Task material below:

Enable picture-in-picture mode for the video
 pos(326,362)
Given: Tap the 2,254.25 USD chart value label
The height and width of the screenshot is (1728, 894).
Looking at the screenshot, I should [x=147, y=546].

End of Task material.

■ **About this task**: What is needed is an exact copy of the lines from the one containing "The height and" to the end of the data; please add nothing else.

■ **Exercise output**:
The height and width of the screenshot is (1728, 894).
Looking at the screenshot, I should [x=147, y=546].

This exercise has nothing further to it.